Kitalah pembunuh Tuhan, kenyataannya seperti itu. Kita menggantikan posisinya dengan berhala berbentuk handphone, kita meragukan kebaikannya dengan ketakutan tidak bisa mencari rezeki esok hari. Kenapa saat kita bangun tidur hal yang kita cari adalah handphone, kenapa tidak Tuhan dulu yang kita cari? Apakah kita lebih membutuhkan handphone dari pada Tuhan?

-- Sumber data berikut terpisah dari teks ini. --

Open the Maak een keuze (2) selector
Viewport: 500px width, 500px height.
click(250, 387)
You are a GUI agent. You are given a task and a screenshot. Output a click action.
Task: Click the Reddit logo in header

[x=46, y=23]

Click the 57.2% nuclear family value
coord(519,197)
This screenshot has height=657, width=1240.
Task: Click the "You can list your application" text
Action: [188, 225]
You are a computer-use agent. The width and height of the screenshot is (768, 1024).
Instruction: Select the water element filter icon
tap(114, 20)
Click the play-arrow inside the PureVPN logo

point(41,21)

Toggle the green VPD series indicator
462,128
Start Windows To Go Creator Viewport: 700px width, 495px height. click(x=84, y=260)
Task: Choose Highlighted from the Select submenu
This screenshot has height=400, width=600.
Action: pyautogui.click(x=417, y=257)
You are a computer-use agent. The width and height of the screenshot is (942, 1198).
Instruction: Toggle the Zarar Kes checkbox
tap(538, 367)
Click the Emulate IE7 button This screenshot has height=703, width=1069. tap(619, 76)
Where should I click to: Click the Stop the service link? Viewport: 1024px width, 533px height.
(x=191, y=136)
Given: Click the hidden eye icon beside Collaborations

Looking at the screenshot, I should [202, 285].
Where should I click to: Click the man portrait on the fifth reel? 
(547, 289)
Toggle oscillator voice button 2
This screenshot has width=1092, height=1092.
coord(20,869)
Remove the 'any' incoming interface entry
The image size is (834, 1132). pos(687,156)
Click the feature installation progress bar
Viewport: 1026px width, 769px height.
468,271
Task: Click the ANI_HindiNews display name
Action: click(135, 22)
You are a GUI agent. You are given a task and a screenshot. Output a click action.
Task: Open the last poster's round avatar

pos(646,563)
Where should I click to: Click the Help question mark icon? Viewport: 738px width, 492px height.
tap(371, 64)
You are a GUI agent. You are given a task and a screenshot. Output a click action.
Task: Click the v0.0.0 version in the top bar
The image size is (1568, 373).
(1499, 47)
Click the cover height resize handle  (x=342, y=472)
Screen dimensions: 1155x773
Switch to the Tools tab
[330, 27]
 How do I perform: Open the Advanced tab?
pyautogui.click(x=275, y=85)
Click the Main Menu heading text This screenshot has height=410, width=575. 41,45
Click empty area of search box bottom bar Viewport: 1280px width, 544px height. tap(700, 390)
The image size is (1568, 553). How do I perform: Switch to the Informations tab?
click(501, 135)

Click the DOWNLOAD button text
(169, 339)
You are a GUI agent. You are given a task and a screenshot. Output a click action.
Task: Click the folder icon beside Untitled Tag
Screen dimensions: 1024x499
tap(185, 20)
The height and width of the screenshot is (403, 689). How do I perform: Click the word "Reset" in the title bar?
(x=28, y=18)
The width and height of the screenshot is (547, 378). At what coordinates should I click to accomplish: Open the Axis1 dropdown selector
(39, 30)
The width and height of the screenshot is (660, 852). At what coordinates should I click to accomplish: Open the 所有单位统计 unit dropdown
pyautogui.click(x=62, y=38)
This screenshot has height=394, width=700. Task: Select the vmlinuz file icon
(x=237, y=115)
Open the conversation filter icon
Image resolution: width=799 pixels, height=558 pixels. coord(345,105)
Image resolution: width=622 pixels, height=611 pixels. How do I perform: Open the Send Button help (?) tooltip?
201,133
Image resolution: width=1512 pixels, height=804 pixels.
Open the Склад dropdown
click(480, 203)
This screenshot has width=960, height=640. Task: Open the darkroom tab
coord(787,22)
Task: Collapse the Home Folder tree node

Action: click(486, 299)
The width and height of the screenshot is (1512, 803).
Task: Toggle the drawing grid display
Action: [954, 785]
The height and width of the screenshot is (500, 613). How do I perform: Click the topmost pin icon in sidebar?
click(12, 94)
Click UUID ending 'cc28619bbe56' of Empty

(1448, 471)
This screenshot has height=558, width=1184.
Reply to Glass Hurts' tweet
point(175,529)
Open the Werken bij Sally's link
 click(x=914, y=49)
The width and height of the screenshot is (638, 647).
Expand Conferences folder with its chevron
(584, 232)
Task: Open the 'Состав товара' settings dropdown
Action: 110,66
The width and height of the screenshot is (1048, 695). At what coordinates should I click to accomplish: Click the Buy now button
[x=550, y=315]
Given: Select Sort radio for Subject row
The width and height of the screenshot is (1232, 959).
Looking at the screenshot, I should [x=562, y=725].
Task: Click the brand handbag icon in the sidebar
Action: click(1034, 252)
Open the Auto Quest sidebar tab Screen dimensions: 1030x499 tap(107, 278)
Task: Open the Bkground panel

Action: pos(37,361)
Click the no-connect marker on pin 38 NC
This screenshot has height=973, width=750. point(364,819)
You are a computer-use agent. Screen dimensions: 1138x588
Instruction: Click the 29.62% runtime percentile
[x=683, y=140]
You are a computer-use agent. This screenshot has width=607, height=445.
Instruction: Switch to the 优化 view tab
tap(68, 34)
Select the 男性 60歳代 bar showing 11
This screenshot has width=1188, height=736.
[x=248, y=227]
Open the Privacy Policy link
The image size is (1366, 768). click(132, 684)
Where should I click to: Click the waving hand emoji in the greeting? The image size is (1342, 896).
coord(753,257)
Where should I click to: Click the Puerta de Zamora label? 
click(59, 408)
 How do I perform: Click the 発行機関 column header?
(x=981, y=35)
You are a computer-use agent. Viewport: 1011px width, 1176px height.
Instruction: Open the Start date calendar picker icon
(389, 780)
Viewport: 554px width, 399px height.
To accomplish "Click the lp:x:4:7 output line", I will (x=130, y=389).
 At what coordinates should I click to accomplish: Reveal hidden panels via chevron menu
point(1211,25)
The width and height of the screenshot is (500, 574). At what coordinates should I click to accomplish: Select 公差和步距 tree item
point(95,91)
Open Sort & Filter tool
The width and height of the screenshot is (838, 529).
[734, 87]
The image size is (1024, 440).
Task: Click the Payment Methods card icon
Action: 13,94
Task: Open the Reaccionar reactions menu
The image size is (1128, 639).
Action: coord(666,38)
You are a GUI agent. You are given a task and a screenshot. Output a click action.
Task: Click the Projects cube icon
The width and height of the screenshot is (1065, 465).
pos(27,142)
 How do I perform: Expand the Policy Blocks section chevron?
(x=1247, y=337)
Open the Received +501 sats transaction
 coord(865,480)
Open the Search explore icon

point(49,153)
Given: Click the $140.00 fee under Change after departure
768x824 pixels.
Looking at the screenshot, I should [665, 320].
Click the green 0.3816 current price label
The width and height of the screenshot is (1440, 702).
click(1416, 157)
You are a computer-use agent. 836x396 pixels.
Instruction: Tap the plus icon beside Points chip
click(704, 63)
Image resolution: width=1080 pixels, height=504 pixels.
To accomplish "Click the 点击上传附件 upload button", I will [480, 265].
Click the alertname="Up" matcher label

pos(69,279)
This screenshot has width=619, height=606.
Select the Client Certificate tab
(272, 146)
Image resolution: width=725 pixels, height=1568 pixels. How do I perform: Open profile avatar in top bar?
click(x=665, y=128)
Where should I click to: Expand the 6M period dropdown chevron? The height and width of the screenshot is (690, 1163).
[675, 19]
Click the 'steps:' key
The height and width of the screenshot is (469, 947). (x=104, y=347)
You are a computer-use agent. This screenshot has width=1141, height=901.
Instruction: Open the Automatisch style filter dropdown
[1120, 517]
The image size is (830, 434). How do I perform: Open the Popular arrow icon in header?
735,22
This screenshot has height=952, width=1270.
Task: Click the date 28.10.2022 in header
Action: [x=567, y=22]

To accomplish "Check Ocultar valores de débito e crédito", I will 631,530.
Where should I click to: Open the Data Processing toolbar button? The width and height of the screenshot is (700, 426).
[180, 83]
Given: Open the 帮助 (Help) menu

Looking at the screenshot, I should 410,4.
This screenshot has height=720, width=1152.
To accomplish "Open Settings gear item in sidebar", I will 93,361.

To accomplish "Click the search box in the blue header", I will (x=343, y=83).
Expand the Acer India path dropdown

Sedangkan teroris sana sedang gencar-gencarnya berjuang dijalan Tuhan. Kita malah menjauh dan membuat jalan sendiri dengan tuhan-tuhan yang kita ciptakan sendiri. Sebenarnya siapa sekarang yang keluar dari ajaran? Siapa sekarang yang disebut radikal? Siapa sekarang yang tidak beragama? Penodaan agama? Mereka yang teguh dengan landasan Jihad atau kita yang selalu merasa suci dan tidak berdosa dihadapannya.

Pada dasarnya manusia hidup selalu membutuhkan pegangan, jika suatu ketika manusia kehilangan pegangannya. Biasanya pegangan disini diidentikan dengan Tuhan. Maka dari itu muncul wacana bahwa Tuhan itu telah mati.maja secara tidak langsung kita akan mencari pengganti dan mencari pegangan itu.

Karena itu tidak ada salahnya Nietzsche mengemukakakan bahwa "Tuhan telah mati. Tuhan tetap mati. Dan kita telah membunuhnya." Maka dari itu berangkat dari nihilisme kita bisa kembali menghidupkan Tuhan. Dengan demikian jika kita semua berangkat dari nol, dengan mengosongkan diri kita atas tuhan-tahan yang kita ciptakan sendiri dan kita takuti. 

Dengan kembali pada sang maha Esa dan melaksanakan kewajiban sebagai mana seharusnya umat beragama dan menjauhi segala larangan yang sudah ditentukan, selalu optimis terhadap kehidupan kedepan, lagi tidak meragukan kebaikan, nikmat dan pertolongannya. Kita bisa kembali menghidupkan Tuhan pada diri kita. Seperti teroris itu, kita akan terus bersama dengan Tuhan.